Scientists can tell what kind of movie you're watching based on the chemicals in your breath
When a movie studio wants to find out what audiences think of their films, they usually have to wait for focus group responses or reviews. But what if they could get instant feedback from viewers' breath?
Researchers from the Max Planck Institute for Chemistry and Johannes Gutenberg University measured the chemicals in the air during 108 screenings of 16 movies. These were as diverse as "The Secret Life of Walter Mitty," "Buddy," "The Hobbit," and "The Hunger Games."
Apparently, the scientists could determine what sort of movie had been screened based on those chemicals, as well as how the audience reacted to it, on a scene-by-scene basis.
"The chemical signature of 'The Hunger Games' was very clear; even when we repeated the measurements with different audiences," Jonathan Williams, one of the study's authors, wrote. "The carbon dioxide and isoprene levels in the air always increased significantly as the heroine began fighting for her life."

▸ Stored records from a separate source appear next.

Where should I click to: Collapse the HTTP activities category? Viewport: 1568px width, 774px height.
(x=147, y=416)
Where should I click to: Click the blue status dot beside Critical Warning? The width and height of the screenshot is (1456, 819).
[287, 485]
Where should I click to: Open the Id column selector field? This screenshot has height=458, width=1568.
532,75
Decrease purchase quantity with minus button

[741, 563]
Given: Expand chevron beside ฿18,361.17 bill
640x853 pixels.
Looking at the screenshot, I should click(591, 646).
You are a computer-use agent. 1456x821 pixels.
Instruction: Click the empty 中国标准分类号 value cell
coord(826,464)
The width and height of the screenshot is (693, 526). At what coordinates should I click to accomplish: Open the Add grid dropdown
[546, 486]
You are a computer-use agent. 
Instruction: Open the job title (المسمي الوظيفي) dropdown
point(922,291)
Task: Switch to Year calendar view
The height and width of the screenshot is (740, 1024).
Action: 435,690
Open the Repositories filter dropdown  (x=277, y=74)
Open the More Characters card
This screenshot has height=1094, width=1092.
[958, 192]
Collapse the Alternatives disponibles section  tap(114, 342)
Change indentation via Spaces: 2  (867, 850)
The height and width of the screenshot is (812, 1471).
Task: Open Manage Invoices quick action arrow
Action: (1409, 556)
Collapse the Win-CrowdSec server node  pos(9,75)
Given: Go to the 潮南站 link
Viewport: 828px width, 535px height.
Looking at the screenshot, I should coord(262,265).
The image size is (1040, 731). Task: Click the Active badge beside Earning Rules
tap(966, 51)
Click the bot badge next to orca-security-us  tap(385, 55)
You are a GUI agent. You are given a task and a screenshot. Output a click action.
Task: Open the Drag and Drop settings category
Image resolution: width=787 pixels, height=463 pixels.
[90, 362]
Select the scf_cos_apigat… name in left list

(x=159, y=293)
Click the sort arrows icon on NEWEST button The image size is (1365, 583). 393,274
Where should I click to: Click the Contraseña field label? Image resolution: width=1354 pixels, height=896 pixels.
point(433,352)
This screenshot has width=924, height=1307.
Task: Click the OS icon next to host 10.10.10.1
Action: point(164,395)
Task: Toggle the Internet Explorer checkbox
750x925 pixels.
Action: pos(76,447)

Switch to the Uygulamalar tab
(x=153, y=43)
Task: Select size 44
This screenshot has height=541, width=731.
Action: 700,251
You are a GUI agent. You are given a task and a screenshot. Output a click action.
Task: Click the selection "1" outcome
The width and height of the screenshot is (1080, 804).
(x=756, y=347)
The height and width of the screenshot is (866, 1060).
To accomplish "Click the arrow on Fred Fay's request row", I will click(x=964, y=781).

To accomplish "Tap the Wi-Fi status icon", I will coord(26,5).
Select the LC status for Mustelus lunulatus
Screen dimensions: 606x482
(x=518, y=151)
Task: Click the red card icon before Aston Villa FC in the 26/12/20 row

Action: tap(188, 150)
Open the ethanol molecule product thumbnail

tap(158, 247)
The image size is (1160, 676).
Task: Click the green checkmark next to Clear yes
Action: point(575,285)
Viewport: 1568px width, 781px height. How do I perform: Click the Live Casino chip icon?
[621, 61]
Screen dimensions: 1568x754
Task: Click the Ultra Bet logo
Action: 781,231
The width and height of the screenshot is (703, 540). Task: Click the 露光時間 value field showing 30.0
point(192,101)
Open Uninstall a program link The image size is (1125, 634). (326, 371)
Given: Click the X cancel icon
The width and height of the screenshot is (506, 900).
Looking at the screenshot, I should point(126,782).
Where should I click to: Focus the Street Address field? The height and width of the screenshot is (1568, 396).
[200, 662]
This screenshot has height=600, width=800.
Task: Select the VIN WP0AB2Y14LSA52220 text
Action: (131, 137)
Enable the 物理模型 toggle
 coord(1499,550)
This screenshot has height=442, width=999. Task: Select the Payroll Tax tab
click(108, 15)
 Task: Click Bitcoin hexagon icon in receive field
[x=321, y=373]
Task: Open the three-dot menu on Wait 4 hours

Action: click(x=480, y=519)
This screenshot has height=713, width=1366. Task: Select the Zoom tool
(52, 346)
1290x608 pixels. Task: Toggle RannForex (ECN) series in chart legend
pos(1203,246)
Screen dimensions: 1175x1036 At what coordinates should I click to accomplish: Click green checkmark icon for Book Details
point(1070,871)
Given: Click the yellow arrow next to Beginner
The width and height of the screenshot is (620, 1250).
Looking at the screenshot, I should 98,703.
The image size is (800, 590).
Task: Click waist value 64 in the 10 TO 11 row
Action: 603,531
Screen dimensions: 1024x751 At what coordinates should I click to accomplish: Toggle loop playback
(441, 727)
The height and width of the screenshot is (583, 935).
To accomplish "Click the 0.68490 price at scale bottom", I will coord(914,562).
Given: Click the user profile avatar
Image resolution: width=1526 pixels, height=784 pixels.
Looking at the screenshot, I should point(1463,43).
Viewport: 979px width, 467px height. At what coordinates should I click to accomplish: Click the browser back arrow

The researchers suggested that chemical changes are caused by the way we breathe during certain scenes. In suspenseful scenes, for example, the audience members become tense and breathe faster, excreting more adrenaline and cortisol.
It's hard to tell how useful this research will be. One application, The Wall Street Journal suggested, is for advertisers. Since they will be able to track specific points of time in a movie, they will be able to tell how audiences are reacting to their product placements.